Gökbilimciler dev bir karadeliği büyük bir yıldızı yerken yakalamış olabilir. Sloan Dijital Gökyüzü Araştırması, XMM-Newton ve Chandra X-Işını teleskoplarının verilerini kullanan gökbilimciler 100 milyon Güneş kütlesindeki büyük karadeliği adeta suçüstü yakaladı.
Dev karadelik Max-Planck Enstitüsü’nden Andrea Merloni liderliğindeki bir ekip gelecekte görev yapacak X-ışını görevleri için hazırlanan Sloan Dijital Gökyüzü Araştırması (Sloan Digital Sky Survey, SDSS) verileri incelenirken keşfedildi. SDSS optik alanda gece gökyüzünün büyük bir kısmını gözlemektedir. Gökbilimciler gökadaların ve karadeliklerin sıcaklık ve diğer özelliklerini anlamak için bu gözlemlere ek olarak daha küçük dalga boyu verilerine (tayflarına) de baktılar.
Bazı cisimlerin birden fazla tayfı alındı. Araştırma ekibi bu cisimlerden biri olan Balina (Cetus) takımyıldızı yönündeki katalog numarası SDSS J0159+0033 olan gökadada tuhaf bir durum olduğunu fark etti. Aslında gördükleri gökadanın uzaklığından dolayı 3,5 milyar yıl önce gerçekleşen bir olaydı.
“Genellikle bir insan, ömrü boyunca uzak gökadalarda dikkat çekici bir değişim görmez. Ancak karadeliklerin etkisi ani olarak ortaya çıkabilir” diyor Andrea Merloni.
Aslında bu veriler 1998 ile 2005 arasında alınmış ve birbirinden bağımsız araştırmacılar tarafından incelenmişti. Dört kez gözden geçirilen verilerde geçtiğimiz yıla kadar bu gökadadaki garip olay fark edilmemişti.
Uzaydaki X-ışınlarını tarayan Chandra ve XMM-Newton Gözlemevleri on yıl sonra gökadada beliren ani parlamayı kaydetti. Bu da gökbilimcilere gökadanın merkezindeki karadeliğin çevresindeki maddeyle olan etkileşimi sonucu ortaya çıkan yüksek enerjili emisyon hakkında bilgi verdi.

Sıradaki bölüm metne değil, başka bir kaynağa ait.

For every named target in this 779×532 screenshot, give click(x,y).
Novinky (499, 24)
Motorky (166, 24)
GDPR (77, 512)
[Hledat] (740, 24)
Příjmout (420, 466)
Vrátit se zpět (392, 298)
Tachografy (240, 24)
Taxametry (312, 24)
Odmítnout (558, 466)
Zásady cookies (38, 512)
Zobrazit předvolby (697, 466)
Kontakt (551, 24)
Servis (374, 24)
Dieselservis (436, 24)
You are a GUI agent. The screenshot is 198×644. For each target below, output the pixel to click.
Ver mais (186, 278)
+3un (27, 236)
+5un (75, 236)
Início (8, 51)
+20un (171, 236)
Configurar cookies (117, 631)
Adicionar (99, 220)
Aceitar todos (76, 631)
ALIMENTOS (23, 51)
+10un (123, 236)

Dev karadelikler büyük gökadaların çekirdeklerinde bulunmaktadır. Çoğu gökbilimci bunların yıldızlararası ortamdaki gaz ve tozu çekerek muazzam miktarlarda büyüdüğünü düşünmektedir. Kütleli bir yıldızın patlaması sonucu oluşan küçük karadeliklerde, gökada merkezinde yatan süper canavarlarda aynı süreçten geçerek büyürler.

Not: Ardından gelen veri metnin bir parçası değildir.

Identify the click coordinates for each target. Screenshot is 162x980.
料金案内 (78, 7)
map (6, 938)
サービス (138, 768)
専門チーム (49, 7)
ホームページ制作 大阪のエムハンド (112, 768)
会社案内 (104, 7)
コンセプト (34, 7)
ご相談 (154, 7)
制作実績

Gökadalarda çok sayıda yıldız bulunur. Bunların bazıları gökada merkezindeki karadeliklerce yutulur. Karadeliğin çekimine yakalanan yıldız yavaş yavaş madde kaybetmeye başlar ve bu madde karadeliğin çevresinde disk oluşturur. Yıldız, karadeliğin çekim gücü etkisiyle gel-git fişekleri de diyebileceğimiz parlamalar oluşturur.
Merloni ve ekibi gözledikleri parlamanın bu modele tam olarak uyduğunu gördüler. Üstelik daha öncekilerden daha tuhaf bir sistemle karşı karşıya olduklarını fark ettiler. Madde kaybeden yıldızın 100 milyon Güneş kütlesinde bir karadeliğin çekiminde olduğunu hesapladılar.

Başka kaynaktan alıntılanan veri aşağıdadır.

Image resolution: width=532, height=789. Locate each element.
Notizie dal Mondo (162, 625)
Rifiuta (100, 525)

Sistemin büyüklüğü bu özel parlamaya neden olan tek sebep değil. Karadeliğin çok yakınında olan gaz diskinin birkaç on milyon dereceye kadar ısınması da diğer sonucu. Zaten böyle büyük sıcaklıklar çoğunlukla karadeliğin bir şeyleri yutmakta olduğunu gösteren ipucudur.
“Louis Pasteur şöyle der: ‘Şans hazır beyinlere güler’. Bizim durumumuzu tanımlayan bir söz. Biz bu cismi on yıl önce şansın da yardımıyla keşfetmiştik. Böylesi tesadüfen bulunan cisimler gökbilimde oldukça yaygındır. Şimdi ise aklımızda gelecekte görev yapacak araçlarla bu tür olayları bulmak ve bilgi düzeyimizi genişletmek var.”
İki yıl sonra göreve başlayacak olan inşa halindeki Rus-Alman yapımı yeni ve güçlü bir X-ışını teleskobu eROSITA ile gel-git etkili fişekler tüm gökyüzü taraması ile bulunabilecek. Bunların yanında başta optik teleskoplar olmak üzere diğer gözlem araçları da büyük kütleli karadeliklerin yemek alışkanlıklarıyla ilgili gizem perdesini aralayabilir. Bir yıldız karadeliğe yakalandığında gökbilimiler tüm araçlarıyla onu izliyor olacak.